Para el secretario general de la Subsección 07 del Sindicato Nacional de los Trabajadores (SNTSA), Alberto Vásquez San Germán, en vez de entregar el Hospital de la Mujer y el Niño Oaxaqueño al ISSSTE para pagar la deuda de los Servicios de Salud de Oaxaca (SSO), se deben fincar responsabilidades a las personas que desviaron recursos de las aportaciones de trabajadores.
“Se me hace muy lamentable que sea la población abierta la que vaya a perder y los trabajadores del sector porque ese hospital nació gracias a una propuesta del Hospital General doctor Aurelio Valdivieso y la necesidad de tener una mejor atención, porque ha sido rebasado”, aseveró.
Recordó la urgencia de contar con un nosocomio que atienda la gran demanda de la población abierta que se vuelca en el Hospital General, ya que es el único de concentración que existe en la entidad y opera desde hace más de 50 años.
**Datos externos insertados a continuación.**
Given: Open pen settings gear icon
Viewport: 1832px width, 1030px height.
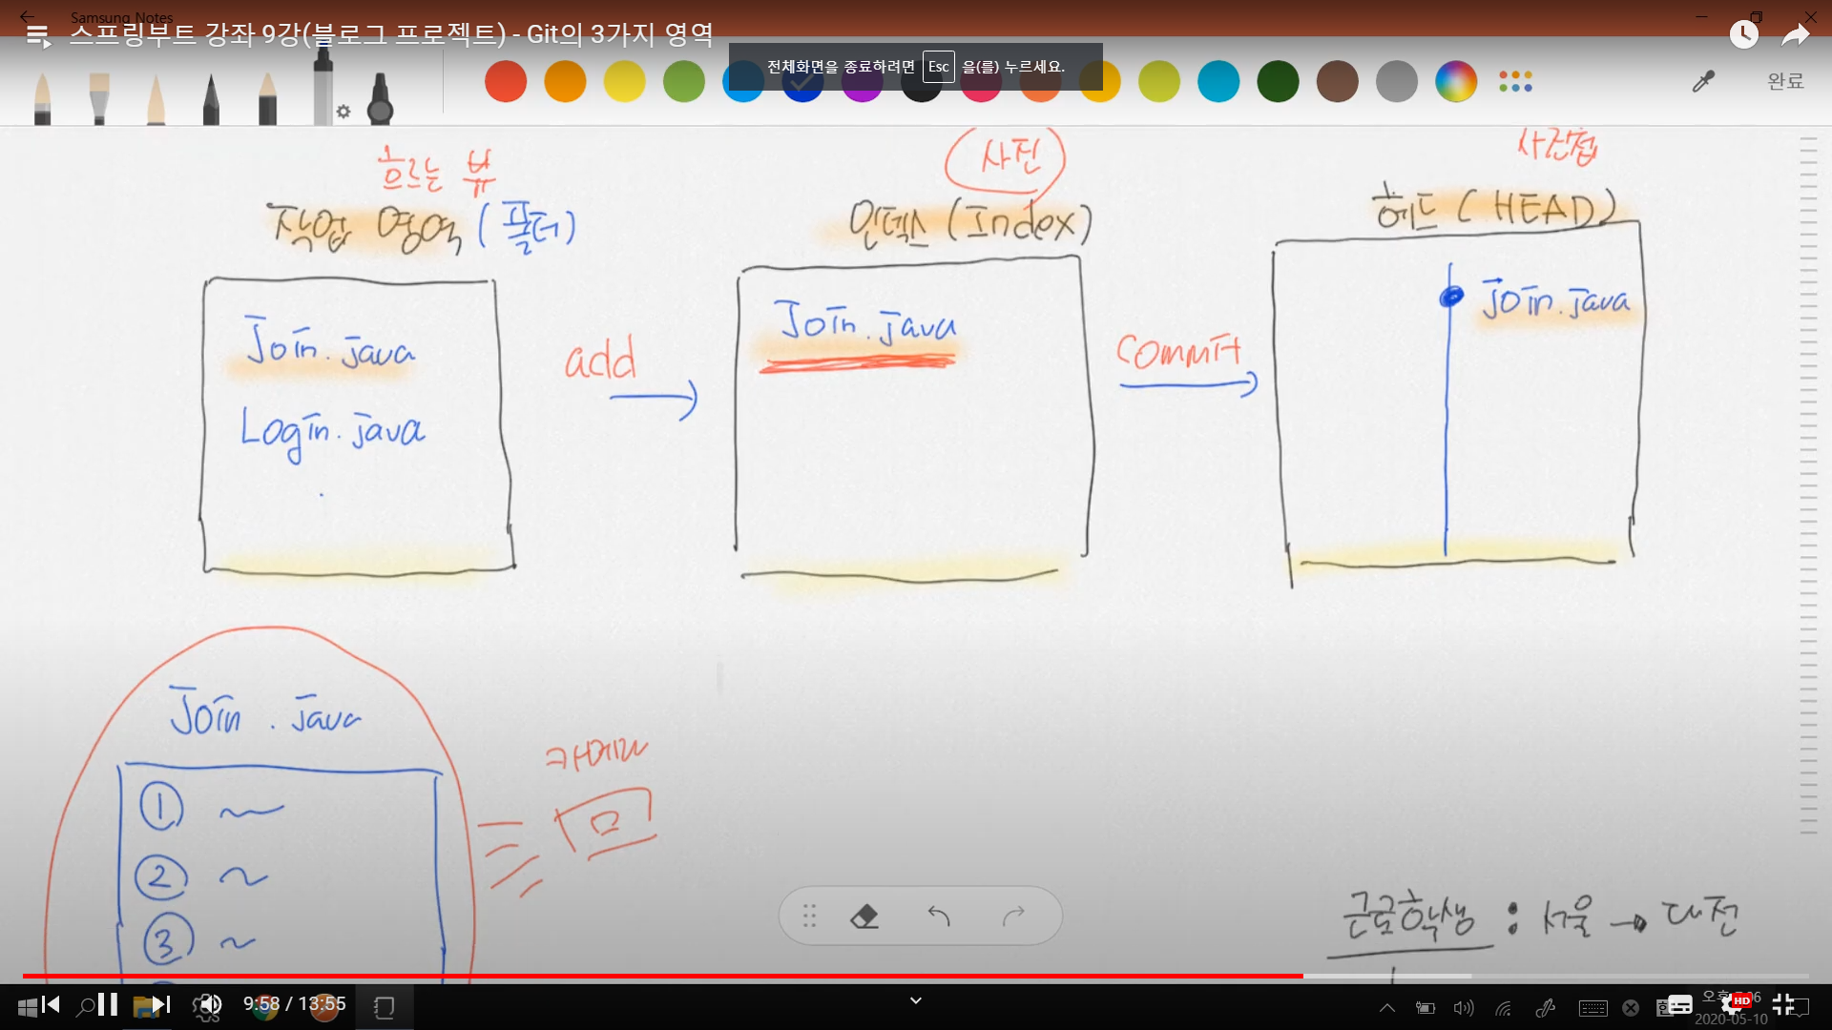Looking at the screenshot, I should click(x=344, y=112).
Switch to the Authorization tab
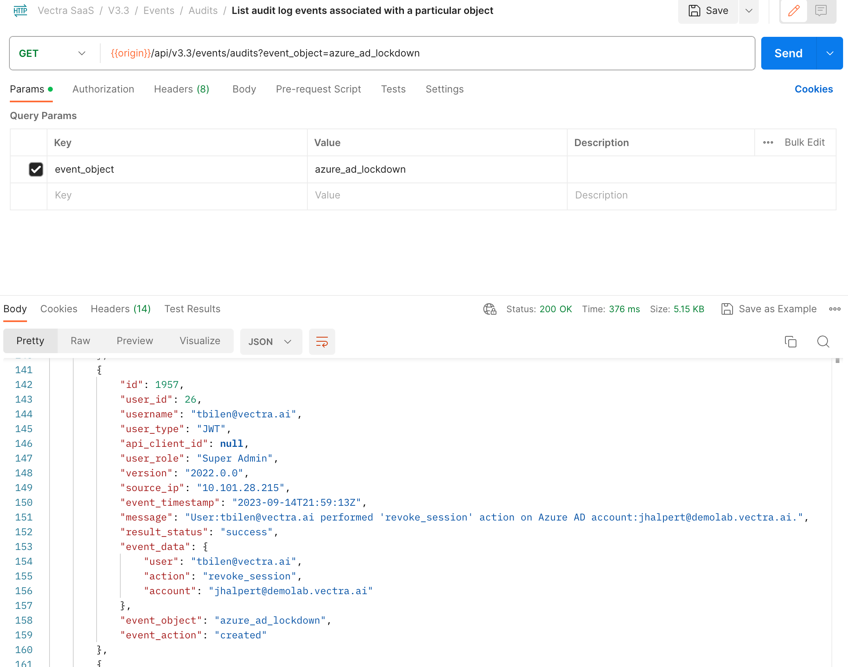Viewport: 848px width, 667px height. pyautogui.click(x=103, y=89)
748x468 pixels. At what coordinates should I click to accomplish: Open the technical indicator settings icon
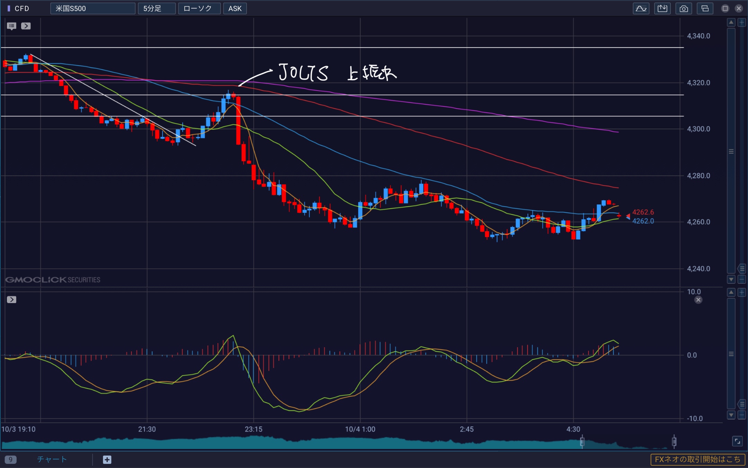coord(641,9)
“No se vale que se tome una decisión para saldar cuentas del mal manejo de recursos y aportaciones de los trabajadores; la población abierta que no tiene seguridad social es la que va a perder”, insistió.
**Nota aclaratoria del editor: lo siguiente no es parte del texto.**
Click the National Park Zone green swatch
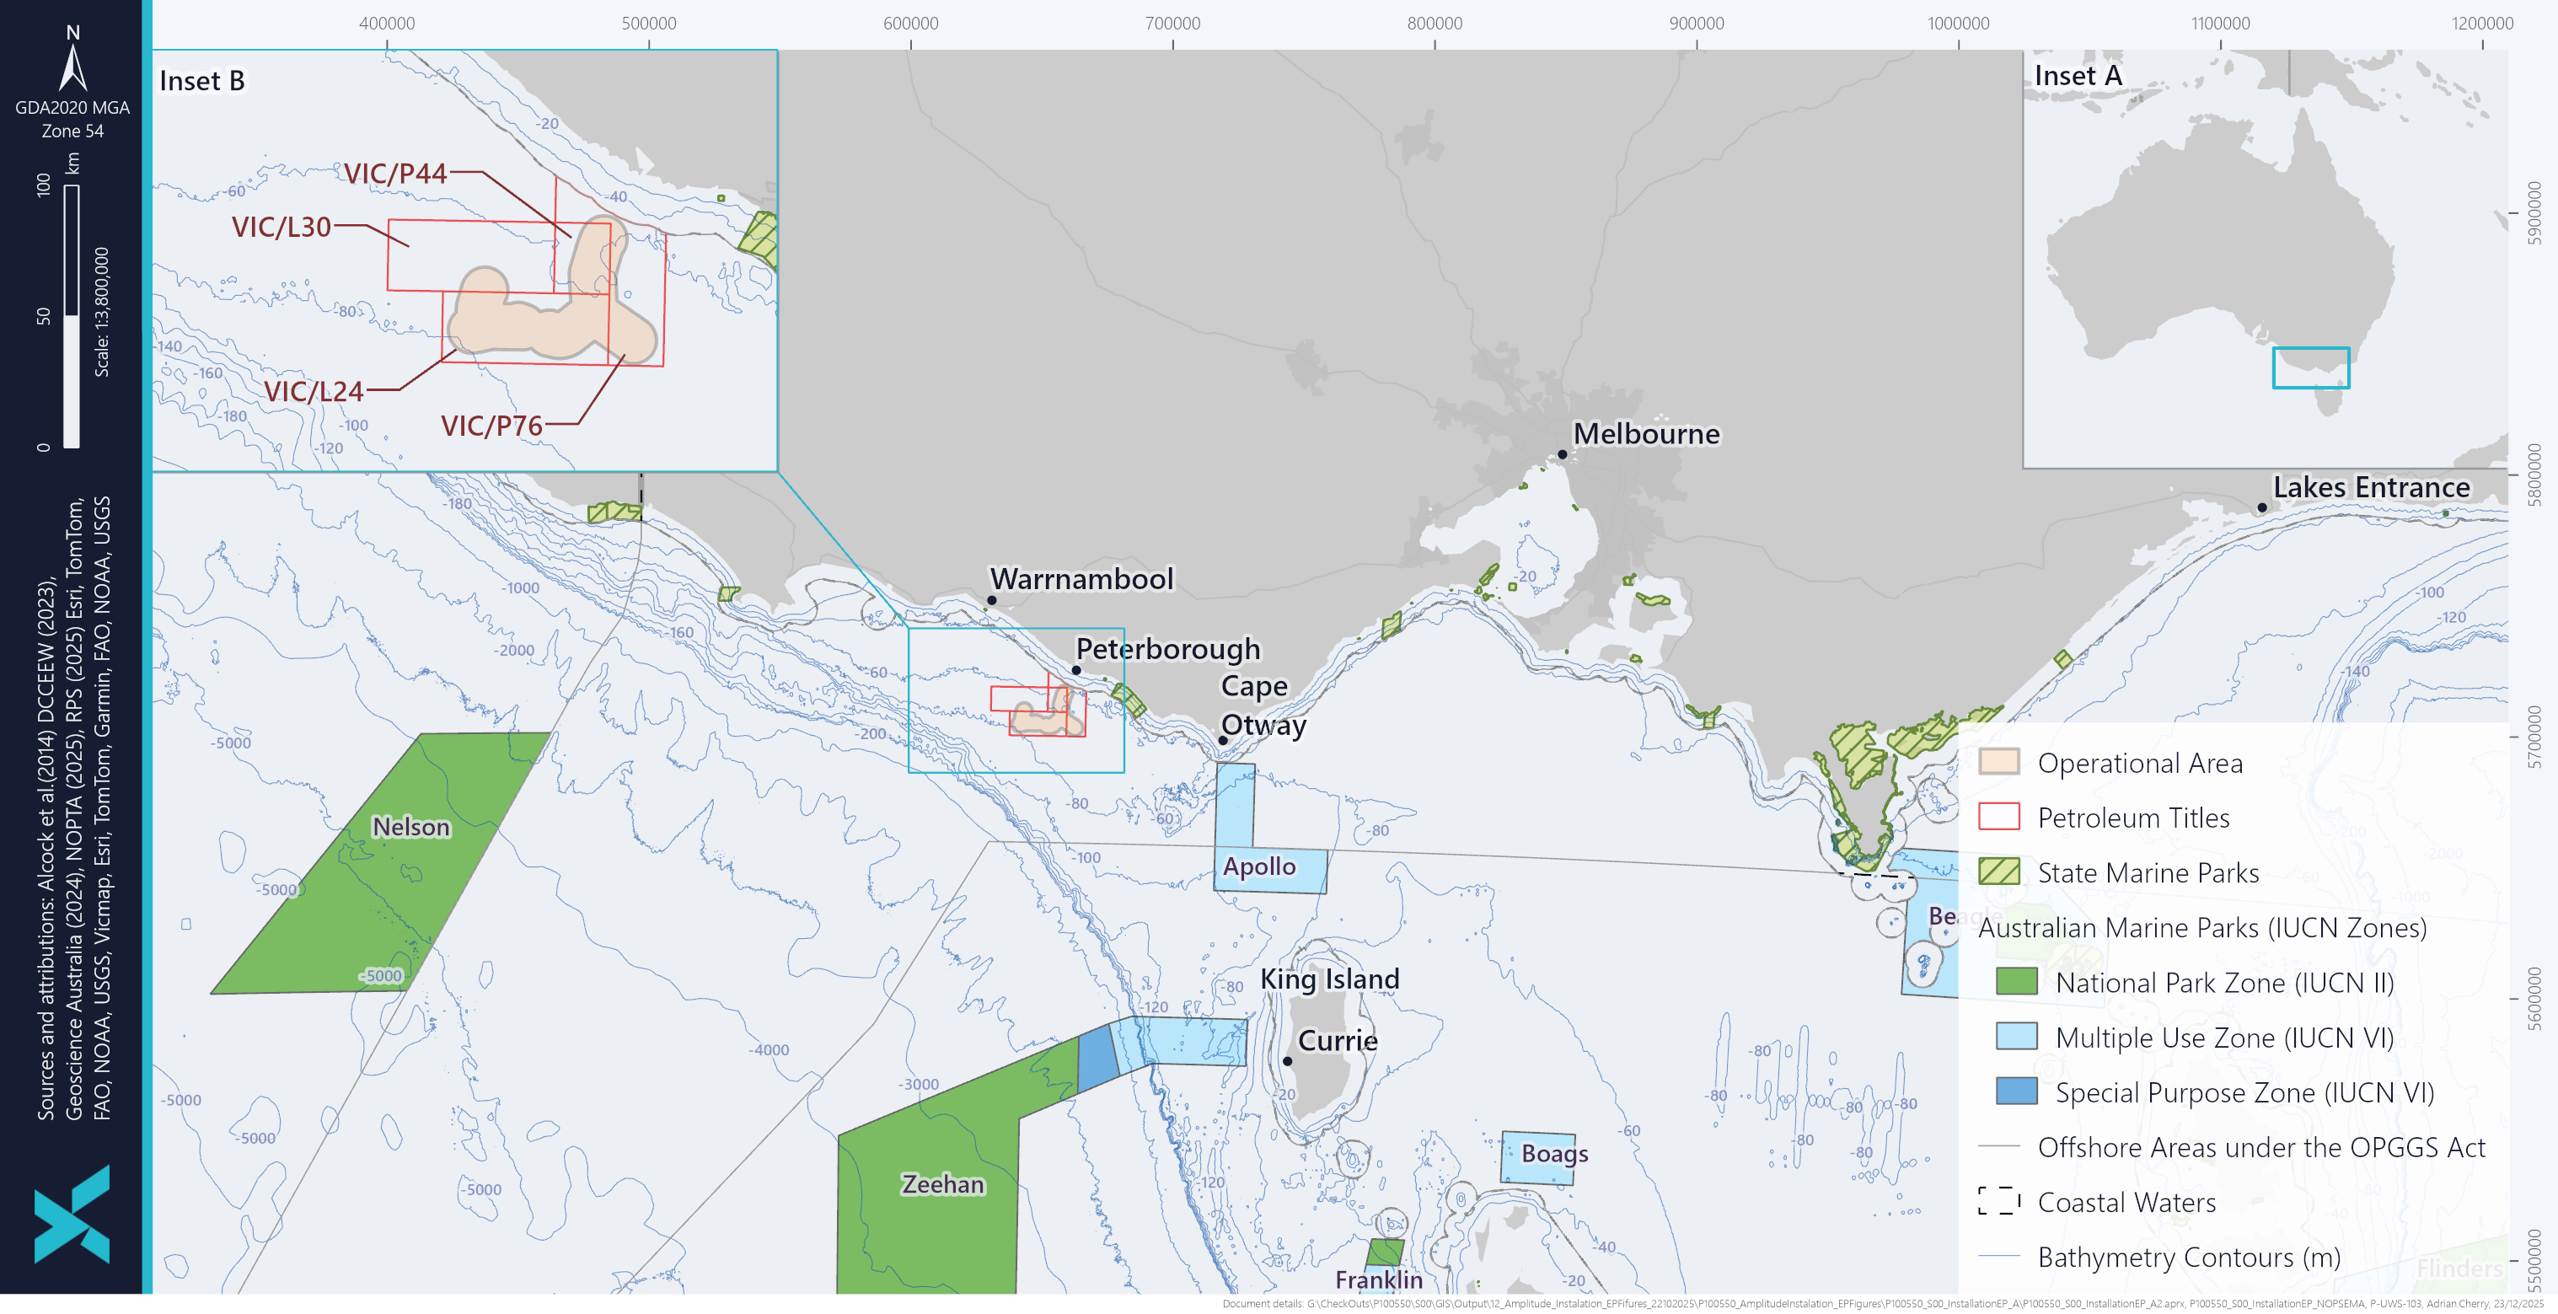The width and height of the screenshot is (2558, 1314). pyautogui.click(x=2016, y=982)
Dijo entender que el Hospital del ISSSTE, en una zona cercana al Valdivieso, también está rebasado, pero son las autoridades de ese instituto quienes deben ver cómo arreglar esa problemática.
“Promover el pago en especie de una deuda no es la mejor decisión porque se deben fincar responsabilidades, castigar a quienes endeudaron a los Servicios de Salud de Oaxaca durante diez años, porque las jubilaciones y pensiones están en riesgo”, abundó.
Tan sólo en el Hospital General hay 12 trabajadores que no se pueden jubilar porque el ISSSTE frena el proceso a falta de sus aportaciones.
“Este problema comenzó desde 2008”, cuando las autoridades de los SSO decidieron utilizar las aportaciones que se descontaban vía nómina a los trabajadores para pagar a personal que se contrató sin tener techo presupuestal autorizado para ello.
Ante ese adeudo, “el Gobierno del Estado debe hacer un plan de pago, los Servicios de Salud implementar un plan de austeridad y eliminar los gastos superfluos”, ya que “de otra manera no se van a poder remediar las cosas”.
El martes pasado, el director del ISSSTE, Luis Antonio Ramírez Pineda, estimó que la deuda de los SSO asciende a tres mil 500 millones de pesos y se analiza recibir como pago esas instalaciones que no se han podido poner en operación por falta de recursos para contratar al personal.
En caso de ocurrir, sería en el 2020 cuando se abra a derechohabientes del ISSSTE, ya que sólo falta concluir su equipamiento.